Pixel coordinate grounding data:
========
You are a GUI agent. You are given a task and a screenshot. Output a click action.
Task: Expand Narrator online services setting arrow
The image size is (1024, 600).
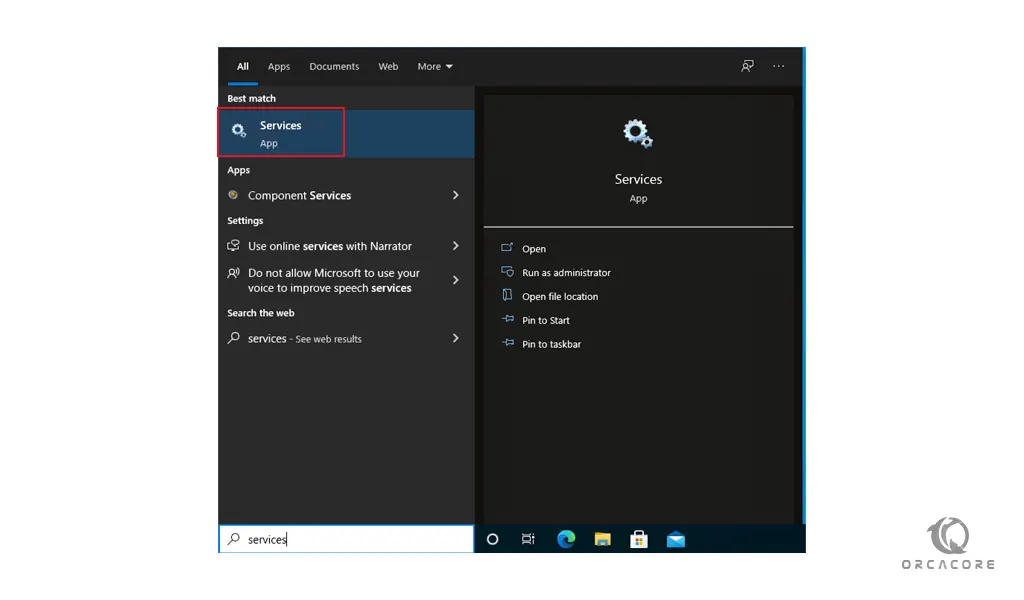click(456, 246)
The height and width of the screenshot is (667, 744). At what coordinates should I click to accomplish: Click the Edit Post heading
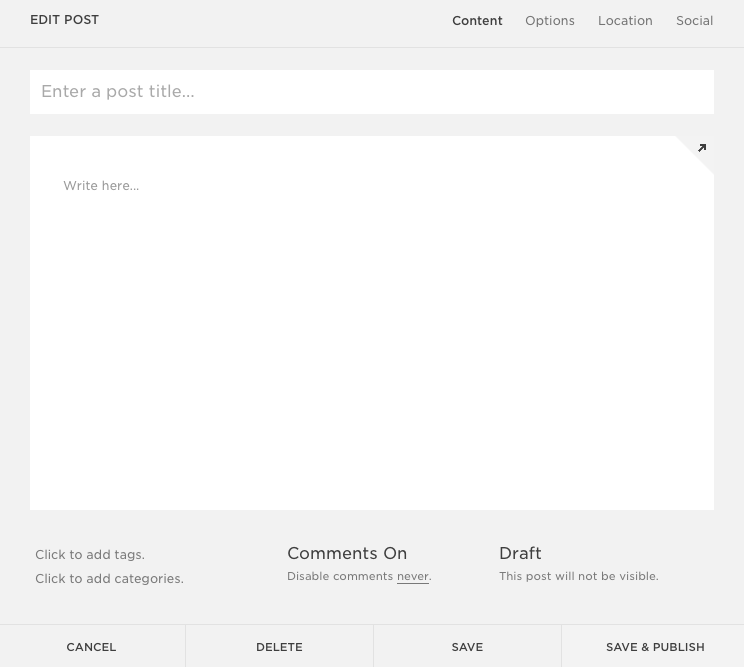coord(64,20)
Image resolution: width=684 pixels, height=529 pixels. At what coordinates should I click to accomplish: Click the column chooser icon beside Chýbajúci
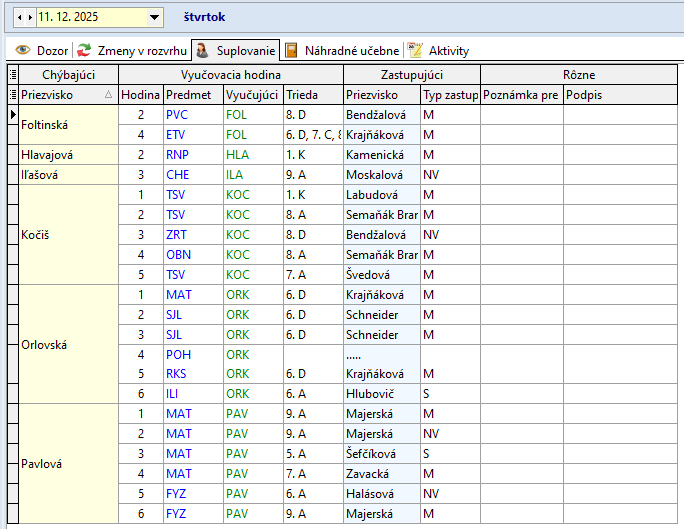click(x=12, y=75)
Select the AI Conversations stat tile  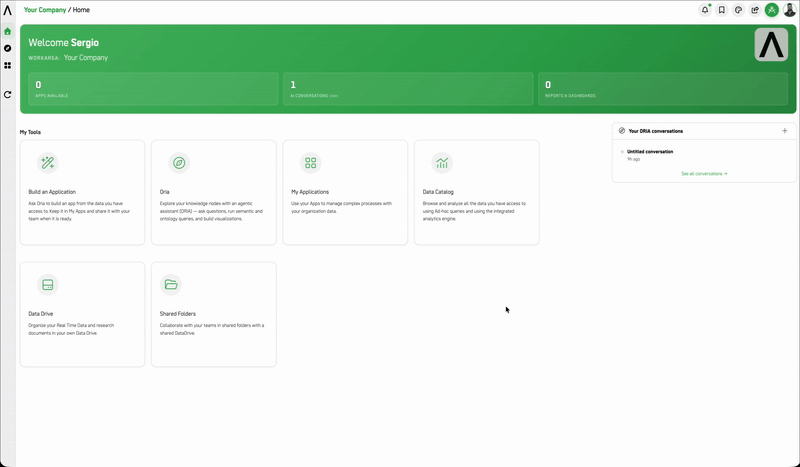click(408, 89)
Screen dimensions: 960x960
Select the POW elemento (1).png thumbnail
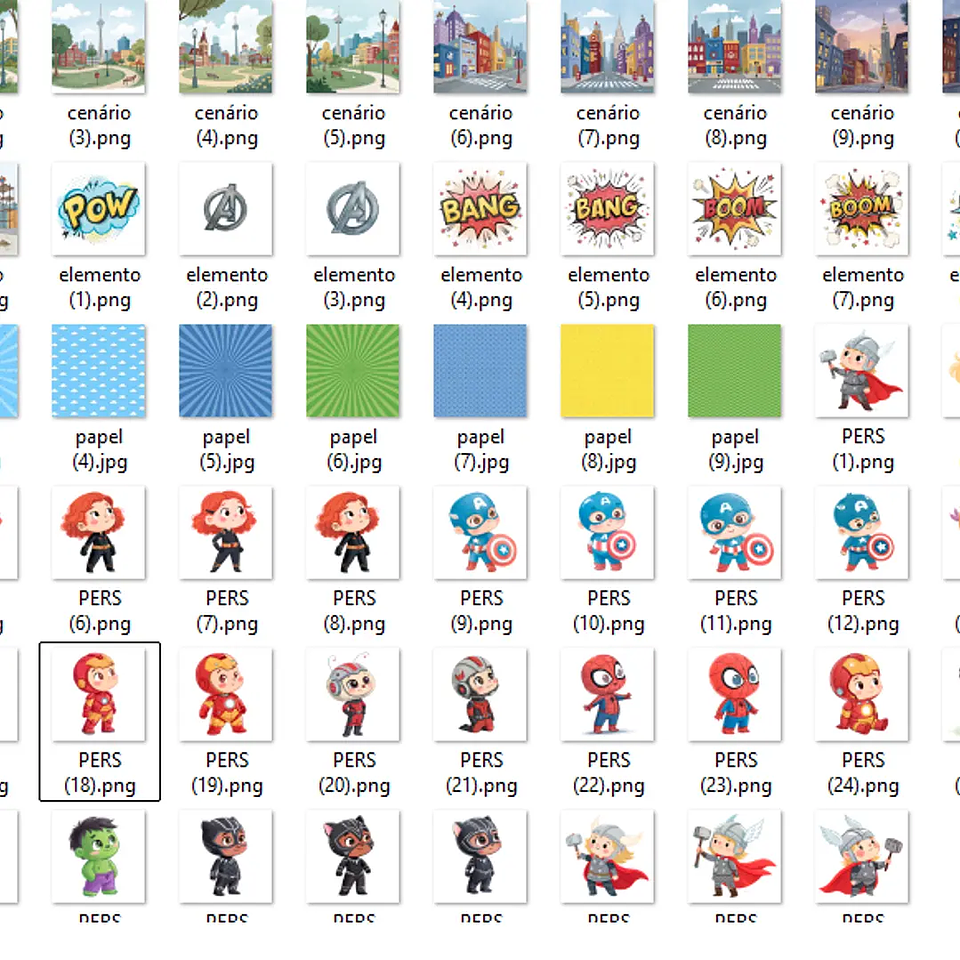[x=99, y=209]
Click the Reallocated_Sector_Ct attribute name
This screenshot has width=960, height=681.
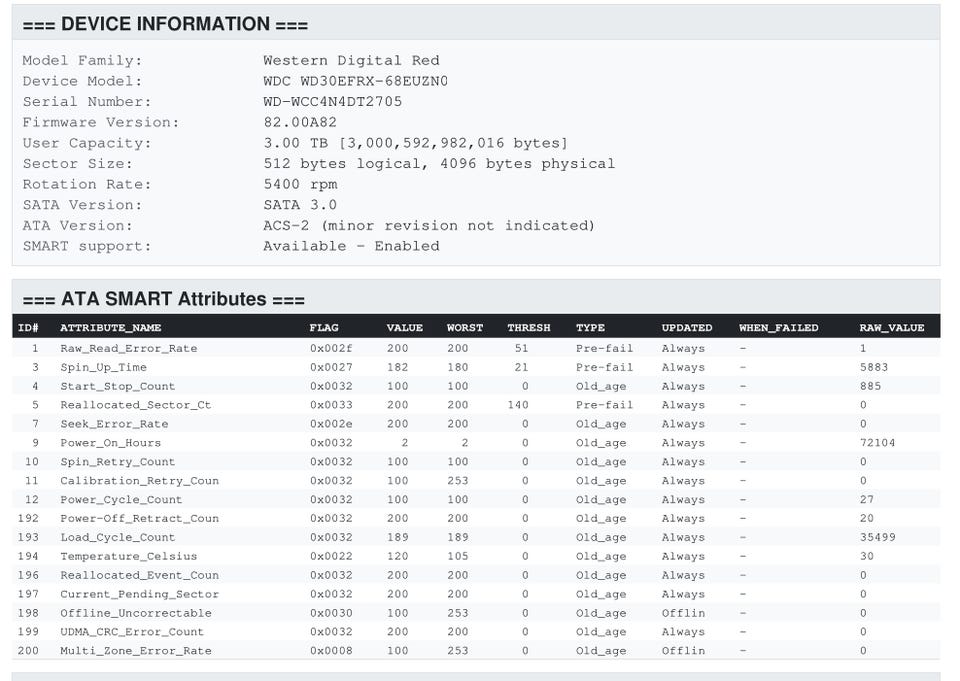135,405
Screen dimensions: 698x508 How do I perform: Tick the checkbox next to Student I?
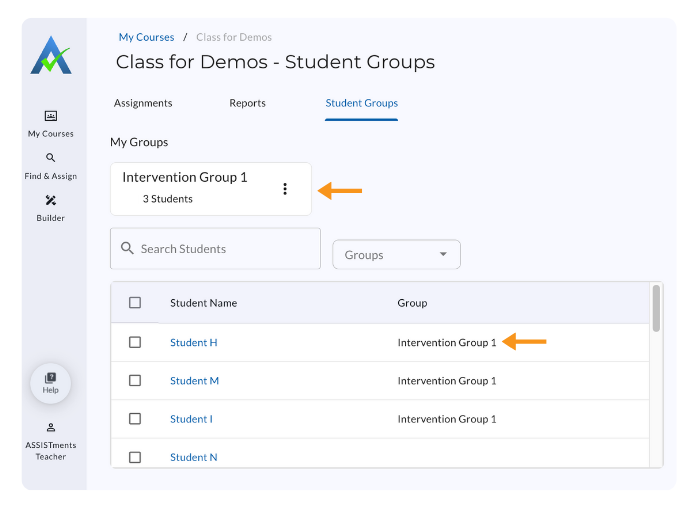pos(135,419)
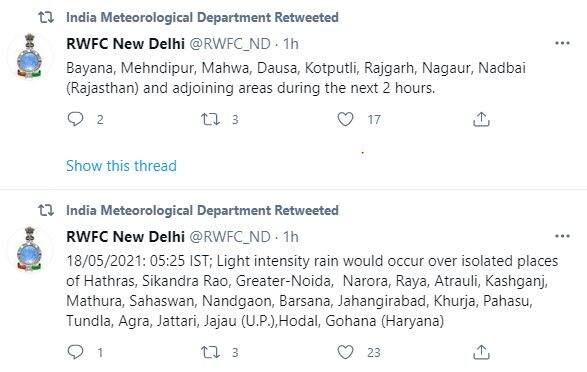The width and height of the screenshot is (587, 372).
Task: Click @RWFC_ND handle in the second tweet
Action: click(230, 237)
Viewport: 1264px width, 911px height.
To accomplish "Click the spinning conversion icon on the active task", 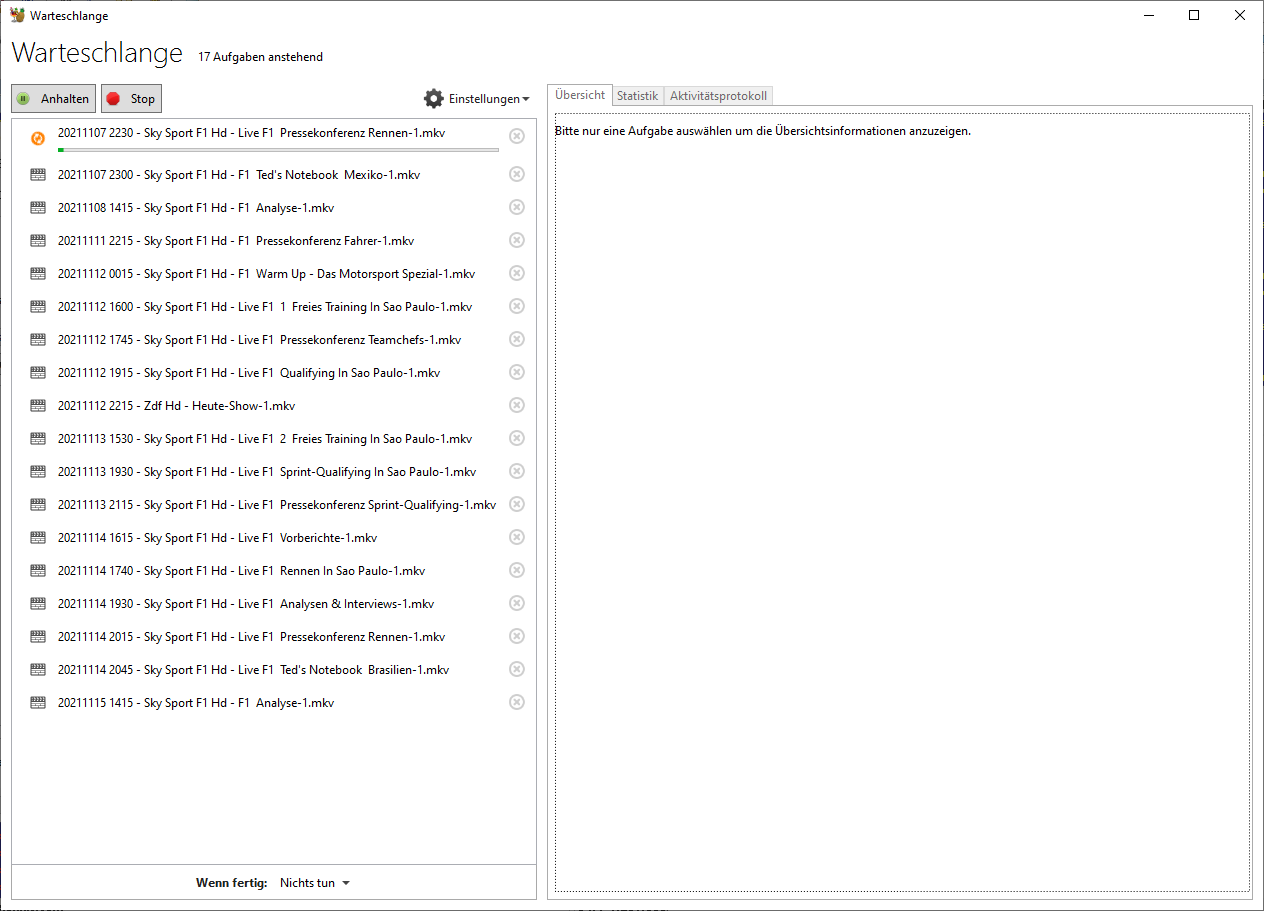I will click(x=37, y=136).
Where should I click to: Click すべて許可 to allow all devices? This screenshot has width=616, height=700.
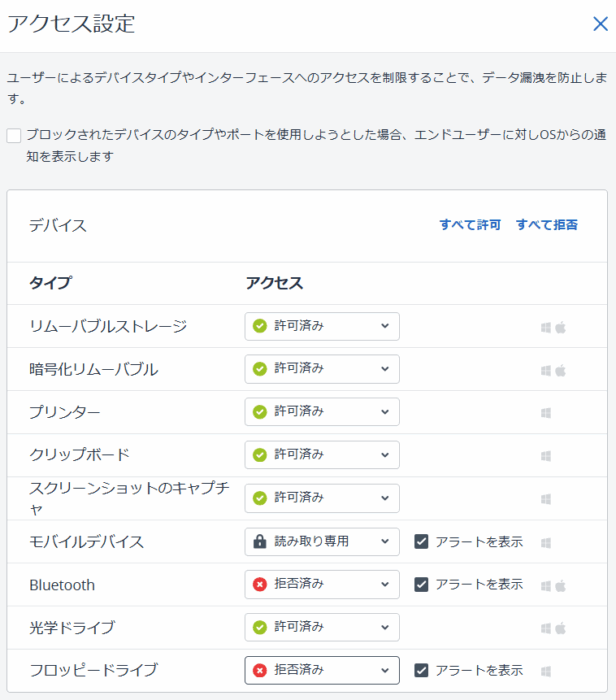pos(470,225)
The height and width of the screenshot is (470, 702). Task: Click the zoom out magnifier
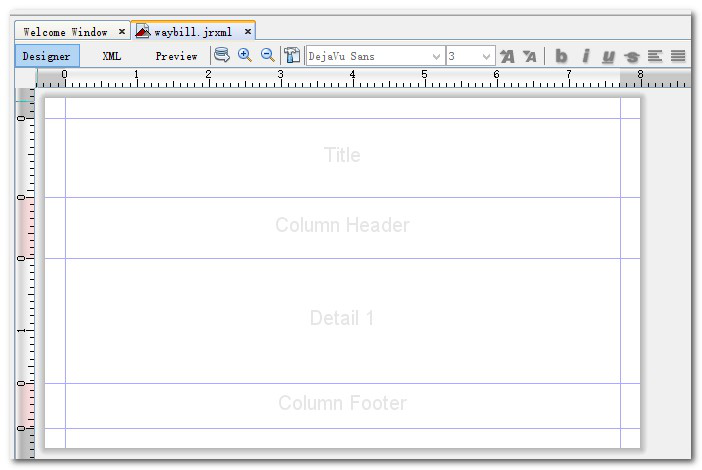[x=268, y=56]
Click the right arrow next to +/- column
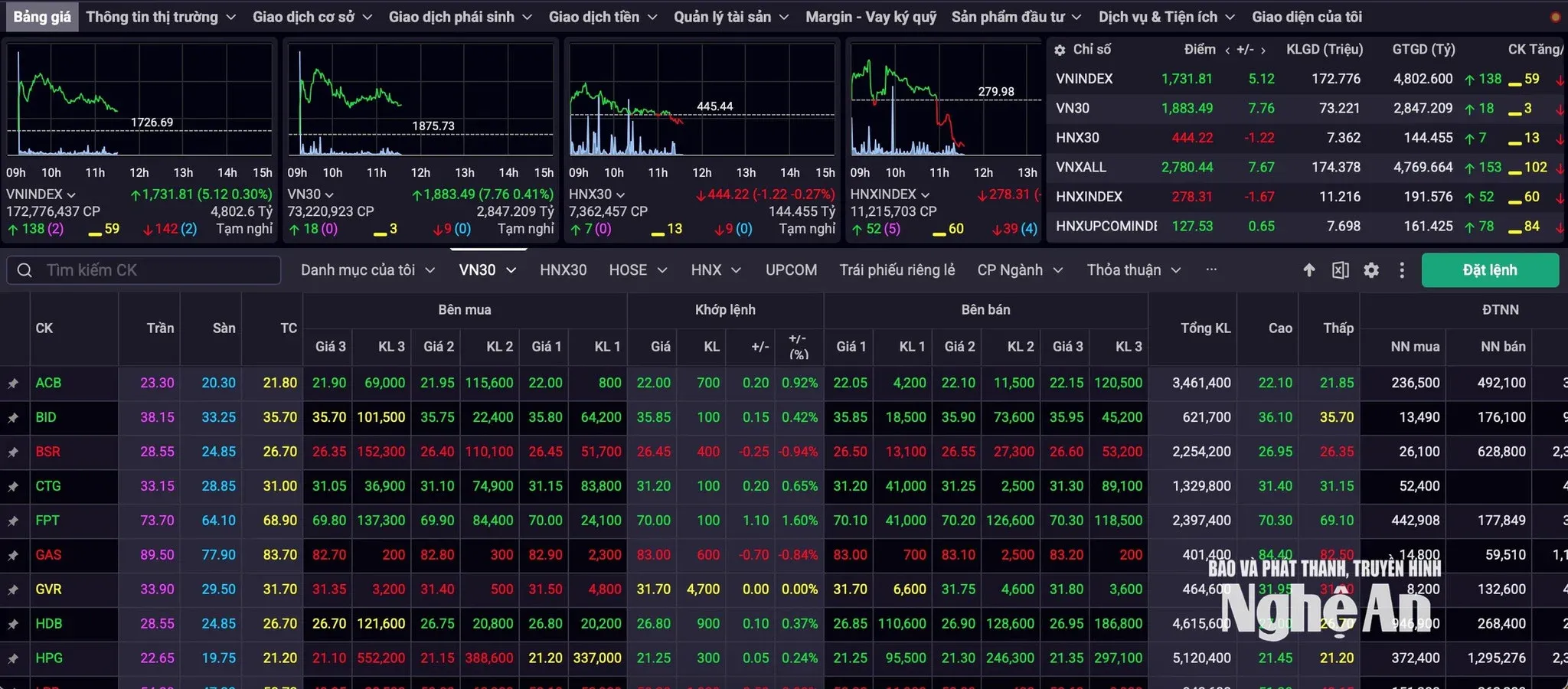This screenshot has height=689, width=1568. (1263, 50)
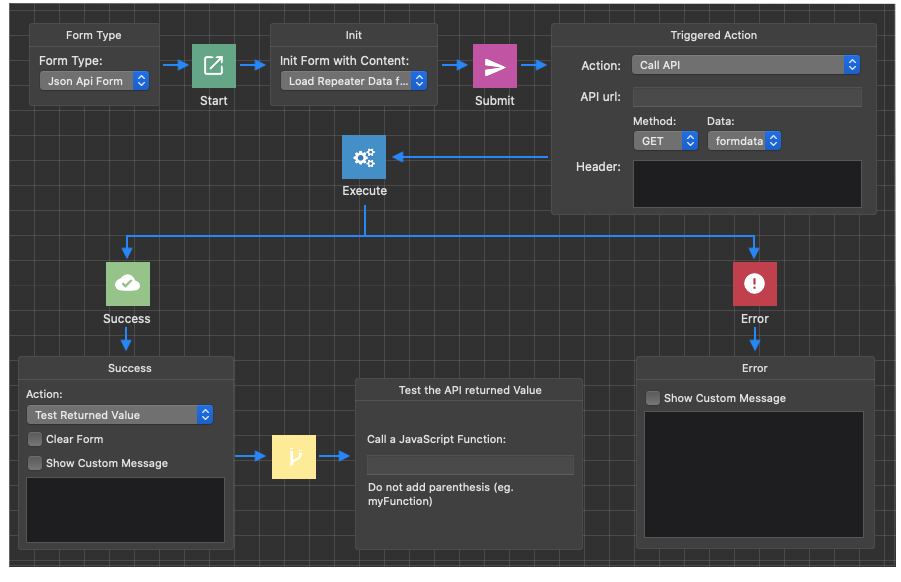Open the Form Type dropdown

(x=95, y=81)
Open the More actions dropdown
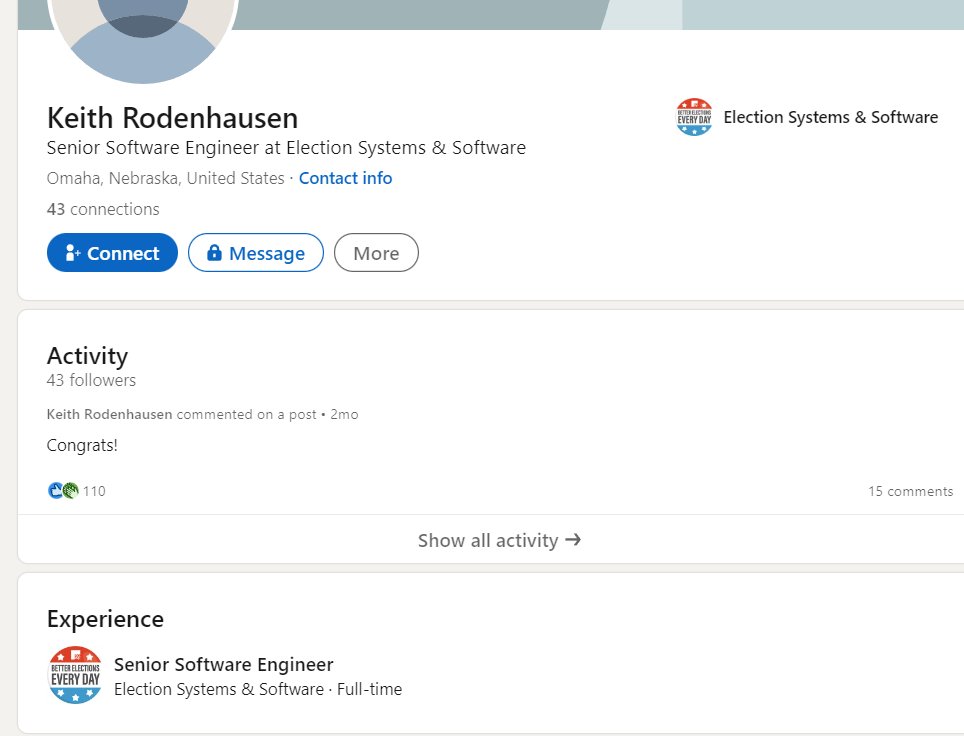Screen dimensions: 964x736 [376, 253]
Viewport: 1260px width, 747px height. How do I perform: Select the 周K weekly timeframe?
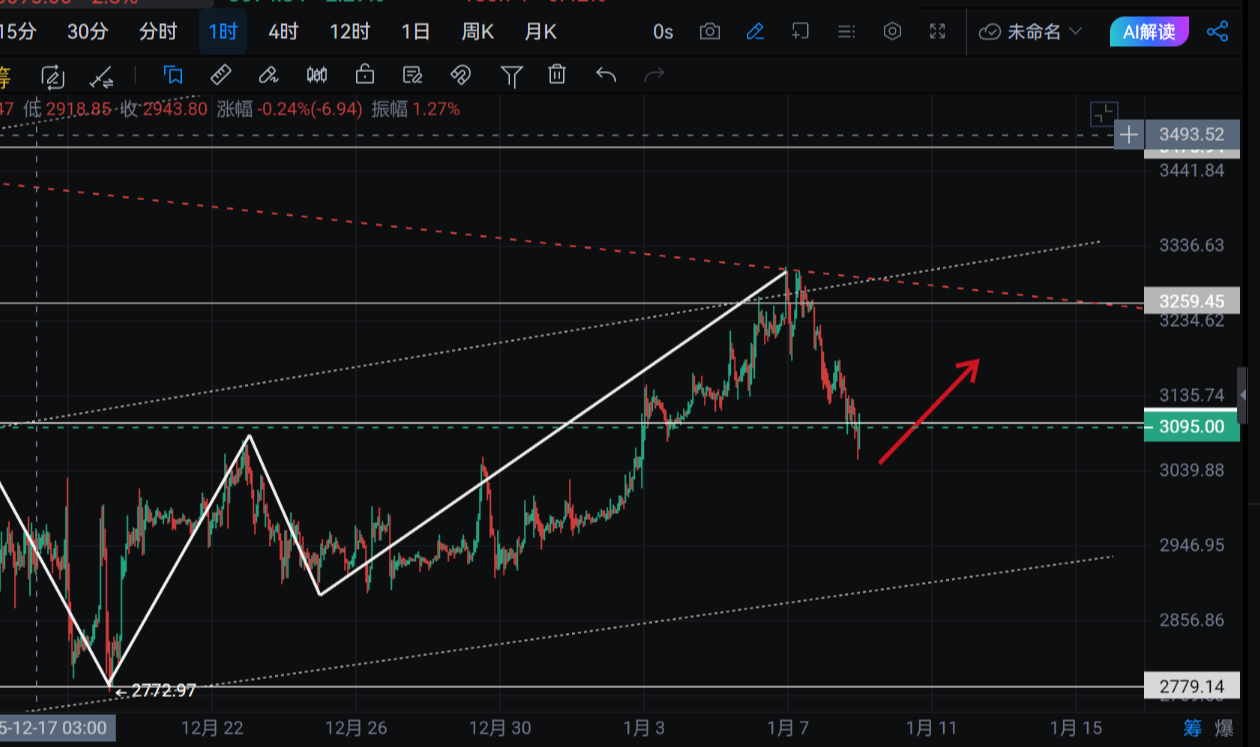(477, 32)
========
▸ Problem to work on:
Write out again, exactly, each line from the one containing "Viewport: 1260px width, 747px" through the last line of the entries, and omit every picture.

▸ Written response:
Viewport: 1260px width, 747px height. How do I perform: Select the 周K weekly timeframe?
(477, 32)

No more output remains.